> _Short exercise_: Copy the material below word for word, beginning with the line that contains "coordinates (1016, 106)." and ending with the line that contains "Describe the element at coordinates (110, 162)", both lines included.

> _Supplied material_:
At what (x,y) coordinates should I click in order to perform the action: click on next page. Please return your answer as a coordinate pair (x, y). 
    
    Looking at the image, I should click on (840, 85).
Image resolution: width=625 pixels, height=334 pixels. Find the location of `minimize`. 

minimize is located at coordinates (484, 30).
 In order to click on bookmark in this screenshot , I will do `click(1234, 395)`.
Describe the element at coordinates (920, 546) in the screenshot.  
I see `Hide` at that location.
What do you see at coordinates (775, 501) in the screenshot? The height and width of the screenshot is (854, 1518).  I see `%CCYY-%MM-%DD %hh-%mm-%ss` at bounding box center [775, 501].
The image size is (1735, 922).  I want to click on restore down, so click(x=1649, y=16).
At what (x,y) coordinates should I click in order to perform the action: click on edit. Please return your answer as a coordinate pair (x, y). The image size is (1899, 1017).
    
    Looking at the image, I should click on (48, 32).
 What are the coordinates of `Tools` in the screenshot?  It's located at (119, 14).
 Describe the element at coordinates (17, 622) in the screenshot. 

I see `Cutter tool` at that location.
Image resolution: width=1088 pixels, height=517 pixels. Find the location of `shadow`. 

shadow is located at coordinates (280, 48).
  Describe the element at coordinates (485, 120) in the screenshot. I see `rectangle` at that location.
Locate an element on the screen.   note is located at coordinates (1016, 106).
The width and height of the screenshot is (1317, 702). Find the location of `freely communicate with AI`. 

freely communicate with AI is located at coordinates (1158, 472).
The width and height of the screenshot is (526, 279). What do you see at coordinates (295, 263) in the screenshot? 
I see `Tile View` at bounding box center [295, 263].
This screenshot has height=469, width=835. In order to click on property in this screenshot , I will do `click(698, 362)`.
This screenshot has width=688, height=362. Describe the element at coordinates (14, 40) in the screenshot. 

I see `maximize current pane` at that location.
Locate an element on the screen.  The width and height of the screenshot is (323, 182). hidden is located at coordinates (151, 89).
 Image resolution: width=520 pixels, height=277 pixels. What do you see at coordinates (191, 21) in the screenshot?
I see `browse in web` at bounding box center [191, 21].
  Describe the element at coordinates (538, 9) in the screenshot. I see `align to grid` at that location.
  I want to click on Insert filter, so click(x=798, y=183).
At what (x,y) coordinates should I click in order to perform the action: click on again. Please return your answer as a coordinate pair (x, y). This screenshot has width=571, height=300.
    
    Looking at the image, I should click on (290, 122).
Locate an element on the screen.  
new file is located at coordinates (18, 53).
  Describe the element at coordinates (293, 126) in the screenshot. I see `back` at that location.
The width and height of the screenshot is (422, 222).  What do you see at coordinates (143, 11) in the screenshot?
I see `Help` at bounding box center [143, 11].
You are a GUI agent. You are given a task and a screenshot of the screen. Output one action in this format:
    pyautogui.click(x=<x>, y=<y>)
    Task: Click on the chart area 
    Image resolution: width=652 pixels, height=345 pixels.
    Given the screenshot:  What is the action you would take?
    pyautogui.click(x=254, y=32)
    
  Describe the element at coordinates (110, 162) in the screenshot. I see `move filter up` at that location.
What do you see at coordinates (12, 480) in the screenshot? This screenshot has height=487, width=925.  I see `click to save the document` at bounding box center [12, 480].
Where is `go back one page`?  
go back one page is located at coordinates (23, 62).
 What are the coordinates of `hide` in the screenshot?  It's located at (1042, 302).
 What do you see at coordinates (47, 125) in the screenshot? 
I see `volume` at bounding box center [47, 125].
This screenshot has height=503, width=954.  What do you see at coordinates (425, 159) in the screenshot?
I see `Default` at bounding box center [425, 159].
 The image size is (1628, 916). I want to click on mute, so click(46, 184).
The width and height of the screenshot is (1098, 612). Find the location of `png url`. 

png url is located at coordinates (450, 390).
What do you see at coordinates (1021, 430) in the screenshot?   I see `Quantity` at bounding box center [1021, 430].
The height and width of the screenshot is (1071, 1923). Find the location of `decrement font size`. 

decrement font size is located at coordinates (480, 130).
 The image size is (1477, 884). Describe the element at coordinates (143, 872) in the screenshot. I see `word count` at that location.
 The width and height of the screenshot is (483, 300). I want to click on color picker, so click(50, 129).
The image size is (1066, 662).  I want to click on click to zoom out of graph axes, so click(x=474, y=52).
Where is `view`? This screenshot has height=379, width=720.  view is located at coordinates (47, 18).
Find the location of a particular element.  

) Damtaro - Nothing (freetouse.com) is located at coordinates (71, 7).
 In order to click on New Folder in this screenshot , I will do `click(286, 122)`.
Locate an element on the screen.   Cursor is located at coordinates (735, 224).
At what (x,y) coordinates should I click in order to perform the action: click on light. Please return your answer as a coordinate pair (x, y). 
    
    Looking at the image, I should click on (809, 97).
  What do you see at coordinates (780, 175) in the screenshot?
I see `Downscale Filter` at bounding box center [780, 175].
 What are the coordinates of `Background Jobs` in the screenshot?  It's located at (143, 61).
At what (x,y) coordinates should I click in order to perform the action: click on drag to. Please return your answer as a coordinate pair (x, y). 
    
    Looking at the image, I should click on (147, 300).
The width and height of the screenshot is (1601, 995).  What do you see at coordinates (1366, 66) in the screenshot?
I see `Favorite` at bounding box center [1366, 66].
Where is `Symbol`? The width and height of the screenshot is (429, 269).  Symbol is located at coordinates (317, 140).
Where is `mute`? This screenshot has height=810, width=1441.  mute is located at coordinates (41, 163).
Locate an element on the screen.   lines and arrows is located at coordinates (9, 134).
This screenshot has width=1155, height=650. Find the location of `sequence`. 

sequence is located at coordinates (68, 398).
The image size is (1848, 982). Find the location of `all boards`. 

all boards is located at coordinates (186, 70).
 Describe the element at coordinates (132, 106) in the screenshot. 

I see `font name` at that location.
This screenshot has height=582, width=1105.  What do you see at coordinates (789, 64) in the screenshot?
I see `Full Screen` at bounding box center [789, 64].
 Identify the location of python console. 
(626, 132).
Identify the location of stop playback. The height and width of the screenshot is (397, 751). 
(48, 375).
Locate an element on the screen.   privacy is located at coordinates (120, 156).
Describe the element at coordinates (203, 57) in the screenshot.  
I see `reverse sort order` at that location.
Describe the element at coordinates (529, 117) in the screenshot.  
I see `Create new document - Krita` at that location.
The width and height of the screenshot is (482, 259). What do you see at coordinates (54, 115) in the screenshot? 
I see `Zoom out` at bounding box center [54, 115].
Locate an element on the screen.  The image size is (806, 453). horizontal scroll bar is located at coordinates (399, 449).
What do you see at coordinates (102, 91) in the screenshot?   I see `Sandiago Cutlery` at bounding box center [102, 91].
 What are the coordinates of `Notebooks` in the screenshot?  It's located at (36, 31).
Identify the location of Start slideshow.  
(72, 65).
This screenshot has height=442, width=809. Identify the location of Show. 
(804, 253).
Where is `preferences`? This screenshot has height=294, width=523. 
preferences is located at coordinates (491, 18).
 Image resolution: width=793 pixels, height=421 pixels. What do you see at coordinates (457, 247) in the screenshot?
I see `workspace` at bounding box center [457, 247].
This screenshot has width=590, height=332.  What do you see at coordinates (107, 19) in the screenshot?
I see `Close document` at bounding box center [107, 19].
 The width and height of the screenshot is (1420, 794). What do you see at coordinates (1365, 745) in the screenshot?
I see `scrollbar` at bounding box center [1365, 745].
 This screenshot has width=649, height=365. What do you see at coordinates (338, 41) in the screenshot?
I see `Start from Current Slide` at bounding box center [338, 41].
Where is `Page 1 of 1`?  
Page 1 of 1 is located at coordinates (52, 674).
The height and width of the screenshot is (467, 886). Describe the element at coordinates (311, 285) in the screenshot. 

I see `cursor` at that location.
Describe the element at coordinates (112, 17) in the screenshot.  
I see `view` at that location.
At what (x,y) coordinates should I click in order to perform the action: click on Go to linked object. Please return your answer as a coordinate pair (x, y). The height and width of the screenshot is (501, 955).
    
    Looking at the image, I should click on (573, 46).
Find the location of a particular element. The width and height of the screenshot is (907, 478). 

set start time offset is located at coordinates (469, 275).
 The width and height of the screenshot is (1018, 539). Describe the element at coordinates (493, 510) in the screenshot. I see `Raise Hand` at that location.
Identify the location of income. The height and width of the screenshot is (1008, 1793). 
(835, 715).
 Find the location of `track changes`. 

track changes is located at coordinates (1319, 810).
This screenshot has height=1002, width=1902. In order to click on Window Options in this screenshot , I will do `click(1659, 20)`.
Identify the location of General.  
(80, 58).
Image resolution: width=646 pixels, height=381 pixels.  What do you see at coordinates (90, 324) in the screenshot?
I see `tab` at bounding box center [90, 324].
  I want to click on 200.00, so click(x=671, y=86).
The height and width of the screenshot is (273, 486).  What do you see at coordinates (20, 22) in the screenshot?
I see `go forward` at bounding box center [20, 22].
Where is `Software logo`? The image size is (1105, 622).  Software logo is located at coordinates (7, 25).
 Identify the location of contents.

> _Answer in full_:
Locate an element on the screen.   note is located at coordinates (1016, 106).
The width and height of the screenshot is (1317, 702). Find the location of `freely communicate with AI`. 

freely communicate with AI is located at coordinates (1158, 472).
The width and height of the screenshot is (526, 279). What do you see at coordinates (295, 263) in the screenshot? 
I see `Tile View` at bounding box center [295, 263].
This screenshot has height=469, width=835. In order to click on property in this screenshot , I will do `click(698, 362)`.
This screenshot has width=688, height=362. Describe the element at coordinates (14, 40) in the screenshot. 

I see `maximize current pane` at that location.
Locate an element on the screen.  The width and height of the screenshot is (323, 182). hidden is located at coordinates (151, 89).
 Image resolution: width=520 pixels, height=277 pixels. What do you see at coordinates (191, 21) in the screenshot?
I see `browse in web` at bounding box center [191, 21].
  Describe the element at coordinates (538, 9) in the screenshot. I see `align to grid` at that location.
  I want to click on Insert filter, so click(x=798, y=183).
At what (x,y) coordinates should I click in order to perform the action: click on again. Please return your answer as a coordinate pair (x, y). This screenshot has width=571, height=300.
    
    Looking at the image, I should click on (290, 122).
Locate an element on the screen.  
new file is located at coordinates (18, 53).
  Describe the element at coordinates (293, 126) in the screenshot. I see `back` at that location.
The width and height of the screenshot is (422, 222).  What do you see at coordinates (143, 11) in the screenshot?
I see `Help` at bounding box center [143, 11].
You are a GUI agent. You are given a task and a screenshot of the screen. Output one action in this format:
    pyautogui.click(x=<x>, y=<y>)
    Task: Click on the chart area 
    Image resolution: width=652 pixels, height=345 pixels.
    Given the screenshot:  What is the action you would take?
    pyautogui.click(x=254, y=32)
    
  Describe the element at coordinates (110, 162) in the screenshot. I see `move filter up` at that location.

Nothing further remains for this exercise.